1st and 3rd appear to be similar to the Wards Hawthorne Flyer motobike tanks. Mid to late 20's but not sure.  The 2nd looks like a Colson Flyer late 20's early 30's. Colson motobikes, both 28 & 26 wheeled I think ran both types.  I do know the Colson will also fit the Hawthorne frames....May also fit the Westfield motobike frames of the 20's 30's...someone should know for sure.


----------



## hoofhearted (Oct 10, 2018)

@locomotion

*Max ... your second tank looks like the No. 1001.  *
*Am at a loss to give a bicycle manufacturer connection.*

*As an aside .. the No. 1000 is usually .associated with Shelby.*
*The No. 900 has a Westfield / Columbia connection.*

*..... patric*


----------



## locomotion (Oct 10, 2018)

hoofhearted said:


> @locomotion
> 
> *Max ... your second tank looks like the No. 1001.  *
> *Am at a loss to give a bicycle manufacturer connection.*
> ...




Thank you Patric for that picture.
I didn't know that there was a manufacturer that made aftermarket tanks to add on your bicycles as accessories. VERY COOL.
I taught that bicycle manufacturers made their own tanks.
Like you said, it might be hard to make a bicycle manufacturer connection.

I just took some measurements of my middle tank and the measurements are spot on to the #3 model tank.
21" long, 2.5" tall, and a back drop of 6".
The hinges are 3 pieces like the #3 as well.


----------



## ejlwheels (Oct 10, 2018)

Yes, I think your middle tank is a No. 3.
I believe it fits a prewar 28" motobike frame like this Peerless (made by Snyder/D.P. Harris?) [borrowed foto, not mine].







The No. 1000 fits a 1936 Shelby balloon motobike 





The No. 1001 fits a 1935 Snyder/D.P.Harris-made Montgomery Wards "Hawthorne"






I think your top tank fits a Westfield frame like this [borrowed foto, not mine]




Which is similar too, but slightly taller than [borrowed foto, not mine]

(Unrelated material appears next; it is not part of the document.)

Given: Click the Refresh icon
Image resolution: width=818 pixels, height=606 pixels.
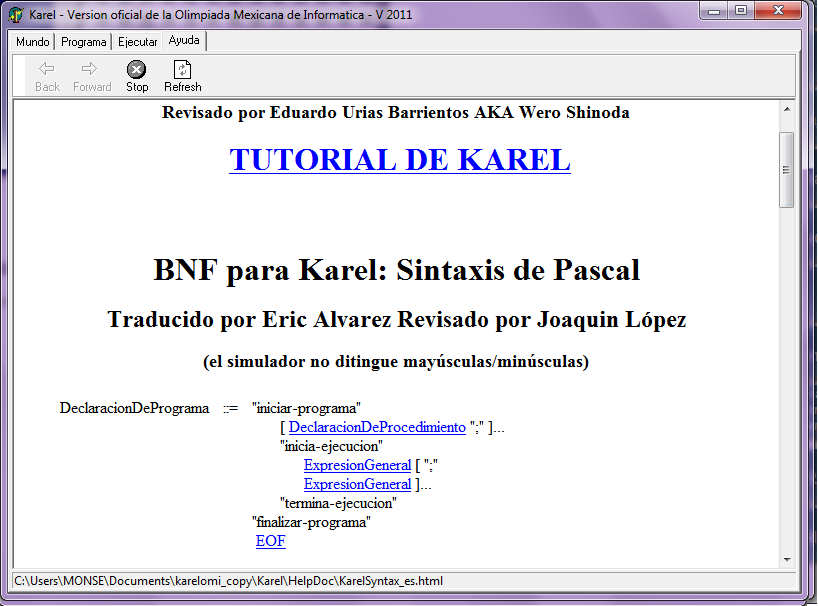Looking at the screenshot, I should 182,70.
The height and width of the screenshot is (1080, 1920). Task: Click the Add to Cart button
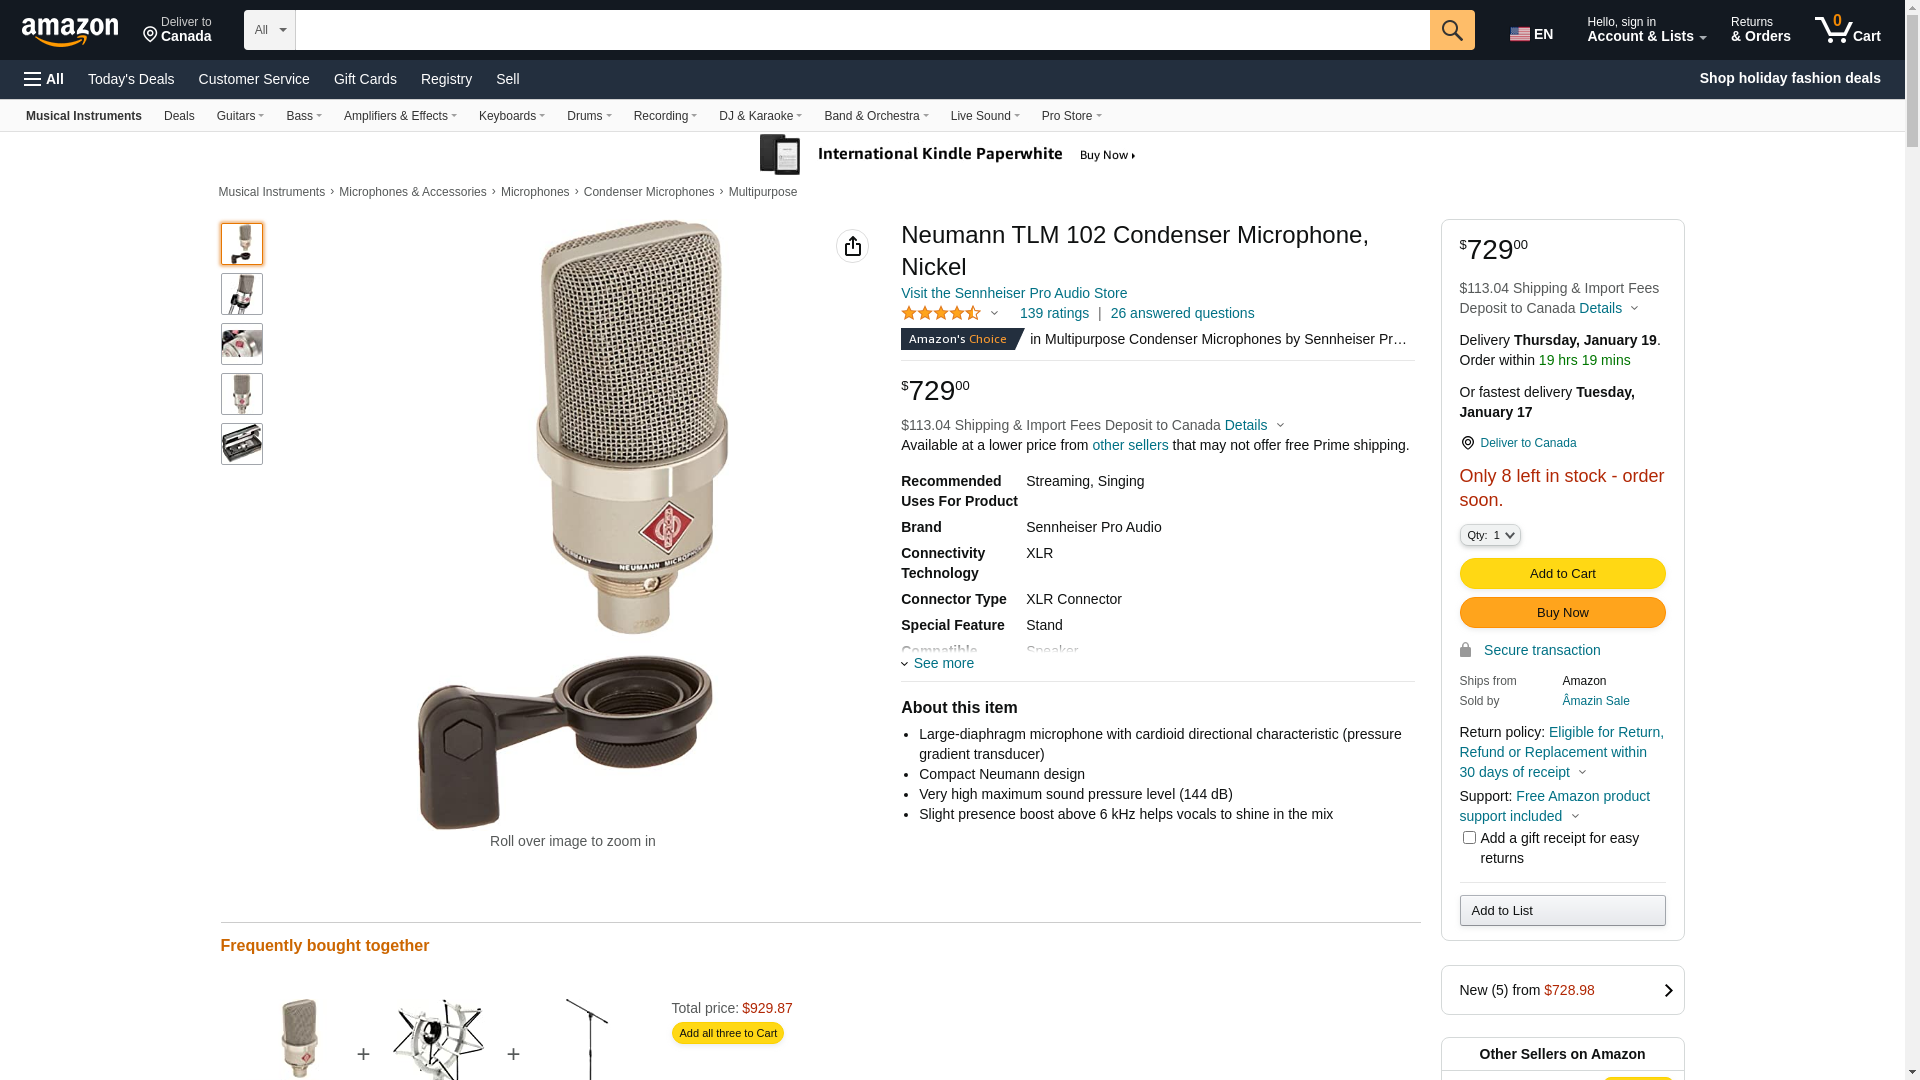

I used to have a tank like your bottom example.  
I think it might fit a frame like this 
not sure the maker [borrowed foto, not mine]


----------



## redline1968 (Oct 10, 2018)

Elgin schwinn hawthorne.


----------



## locomotion (Oct 20, 2018)

sold the silver tank to someone in need.
both of the other tanks found their way onto a bike


----------